(Stored data entries)
• • • • • • •
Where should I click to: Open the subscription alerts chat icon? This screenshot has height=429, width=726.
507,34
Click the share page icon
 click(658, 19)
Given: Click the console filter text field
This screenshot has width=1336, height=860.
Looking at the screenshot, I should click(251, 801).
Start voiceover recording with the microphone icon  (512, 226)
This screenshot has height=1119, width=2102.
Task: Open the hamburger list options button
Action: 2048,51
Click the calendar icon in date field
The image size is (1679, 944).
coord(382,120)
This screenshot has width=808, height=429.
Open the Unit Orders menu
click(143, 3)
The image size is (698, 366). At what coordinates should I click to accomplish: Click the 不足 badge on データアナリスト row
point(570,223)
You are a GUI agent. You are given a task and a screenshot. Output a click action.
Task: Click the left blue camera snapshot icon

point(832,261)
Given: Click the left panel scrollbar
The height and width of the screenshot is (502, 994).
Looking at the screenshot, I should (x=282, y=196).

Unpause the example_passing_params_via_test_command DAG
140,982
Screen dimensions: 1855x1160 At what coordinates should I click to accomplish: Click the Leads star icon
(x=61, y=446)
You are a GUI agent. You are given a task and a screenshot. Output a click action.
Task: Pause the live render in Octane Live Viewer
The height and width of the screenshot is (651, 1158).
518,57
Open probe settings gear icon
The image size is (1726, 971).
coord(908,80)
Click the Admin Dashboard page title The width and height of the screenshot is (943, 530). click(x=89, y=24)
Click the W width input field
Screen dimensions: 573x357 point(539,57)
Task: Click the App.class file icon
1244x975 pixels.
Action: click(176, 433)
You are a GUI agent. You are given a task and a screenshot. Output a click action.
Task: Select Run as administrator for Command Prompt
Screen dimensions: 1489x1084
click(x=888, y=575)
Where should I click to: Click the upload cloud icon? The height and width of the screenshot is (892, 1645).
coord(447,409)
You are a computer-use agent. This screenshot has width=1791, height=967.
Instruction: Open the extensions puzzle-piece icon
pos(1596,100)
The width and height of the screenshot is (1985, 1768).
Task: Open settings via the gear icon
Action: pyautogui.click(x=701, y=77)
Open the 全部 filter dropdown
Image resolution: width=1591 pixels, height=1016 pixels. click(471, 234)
• • • • • • •
WHAT IS NEEDED:
Output every line above so that it reads exactly as before.

WORKED SOLUTION:
Where should I click to: Open the subscription alerts chat icon? This screenshot has height=429, width=726.
507,34
Click the share page icon
 click(658, 19)
Given: Click the console filter text field
This screenshot has width=1336, height=860.
Looking at the screenshot, I should click(251, 801).
Start voiceover recording with the microphone icon  (512, 226)
This screenshot has height=1119, width=2102.
Task: Open the hamburger list options button
Action: 2048,51
Click the calendar icon in date field
The image size is (1679, 944).
coord(382,120)
This screenshot has width=808, height=429.
Open the Unit Orders menu
click(143, 3)
The image size is (698, 366). At what coordinates should I click to accomplish: Click the 不足 badge on データアナリスト row
point(570,223)
You are a GUI agent. You are given a task and a screenshot. Output a click action.
Task: Click the left blue camera snapshot icon

point(832,261)
Given: Click the left panel scrollbar
The height and width of the screenshot is (502, 994).
Looking at the screenshot, I should (x=282, y=196).

Unpause the example_passing_params_via_test_command DAG
140,982
Screen dimensions: 1855x1160 At what coordinates should I click to accomplish: Click the Leads star icon
(x=61, y=446)
You are a GUI agent. You are given a task and a screenshot. Output a click action.
Task: Pause the live render in Octane Live Viewer
The height and width of the screenshot is (651, 1158).
518,57
Open probe settings gear icon
The image size is (1726, 971).
coord(908,80)
Click the Admin Dashboard page title The width and height of the screenshot is (943, 530). click(x=89, y=24)
Click the W width input field
Screen dimensions: 573x357 point(539,57)
Task: Click the App.class file icon
1244x975 pixels.
Action: click(176, 433)
You are a GUI agent. You are given a task and a screenshot. Output a click action.
Task: Select Run as administrator for Command Prompt
Screen dimensions: 1489x1084
click(x=888, y=575)
Where should I click to: Click the upload cloud icon? The height and width of the screenshot is (892, 1645).
coord(447,409)
You are a computer-use agent. This screenshot has width=1791, height=967.
Instruction: Open the extensions puzzle-piece icon
pos(1596,100)
The width and height of the screenshot is (1985, 1768).
Task: Open settings via the gear icon
Action: pyautogui.click(x=701, y=77)
Open the 全部 filter dropdown
Image resolution: width=1591 pixels, height=1016 pixels. click(471, 234)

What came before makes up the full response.